##### MATERIAL FOR THIS TASK
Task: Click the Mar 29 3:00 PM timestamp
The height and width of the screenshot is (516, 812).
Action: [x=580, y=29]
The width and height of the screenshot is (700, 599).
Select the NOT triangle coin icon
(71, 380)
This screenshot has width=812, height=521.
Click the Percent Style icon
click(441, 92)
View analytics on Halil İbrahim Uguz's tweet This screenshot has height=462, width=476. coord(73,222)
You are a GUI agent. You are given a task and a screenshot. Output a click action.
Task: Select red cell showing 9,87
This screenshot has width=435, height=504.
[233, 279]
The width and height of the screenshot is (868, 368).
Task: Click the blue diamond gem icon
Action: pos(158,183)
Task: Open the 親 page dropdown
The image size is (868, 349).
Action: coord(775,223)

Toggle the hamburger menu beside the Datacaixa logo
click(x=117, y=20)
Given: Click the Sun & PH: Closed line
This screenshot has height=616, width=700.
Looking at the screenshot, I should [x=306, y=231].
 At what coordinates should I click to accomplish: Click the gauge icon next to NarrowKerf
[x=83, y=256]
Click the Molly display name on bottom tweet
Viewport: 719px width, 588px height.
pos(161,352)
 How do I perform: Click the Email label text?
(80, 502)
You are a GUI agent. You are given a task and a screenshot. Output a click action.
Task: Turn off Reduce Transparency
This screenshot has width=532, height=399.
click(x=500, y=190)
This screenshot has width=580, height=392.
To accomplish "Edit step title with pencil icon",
##########
### AIM
Can you write out all the records above again, replacing "This screenshot has" with "The screenshot has" wherever it occurs and leaving everything else unchanged?

### RESULT BELOW
Task: Click the Mar 29 3:00 PM timestamp
The height and width of the screenshot is (516, 812).
Action: [x=580, y=29]
The width and height of the screenshot is (700, 599).
Select the NOT triangle coin icon
(71, 380)
The screenshot has width=812, height=521.
Click the Percent Style icon
click(441, 92)
View analytics on Halil İbrahim Uguz's tweet The screenshot has height=462, width=476. coord(73,222)
You are a GUI agent. You are given a task and a screenshot. Output a click action.
Task: Select red cell showing 9,87
The screenshot has width=435, height=504.
[233, 279]
The width and height of the screenshot is (868, 368).
Task: Click the blue diamond gem icon
Action: pos(158,183)
Task: Open the 親 page dropdown
The image size is (868, 349).
Action: coord(775,223)

Toggle the hamburger menu beside the Datacaixa logo
click(x=117, y=20)
Given: Click the Sun & PH: Closed line
The screenshot has height=616, width=700.
Looking at the screenshot, I should [x=306, y=231].
 At what coordinates should I click to accomplish: Click the gauge icon next to NarrowKerf
[x=83, y=256]
Click the Molly display name on bottom tweet
Viewport: 719px width, 588px height.
pos(161,352)
 How do I perform: Click the Email label text?
(80, 502)
You are a GUI agent. You are given a task and a screenshot. Output a click action.
Task: Turn off Reduce Transparency
The screenshot has width=532, height=399.
click(x=500, y=190)
The screenshot has width=580, height=392.
To accomplish "Edit step title with pencil icon",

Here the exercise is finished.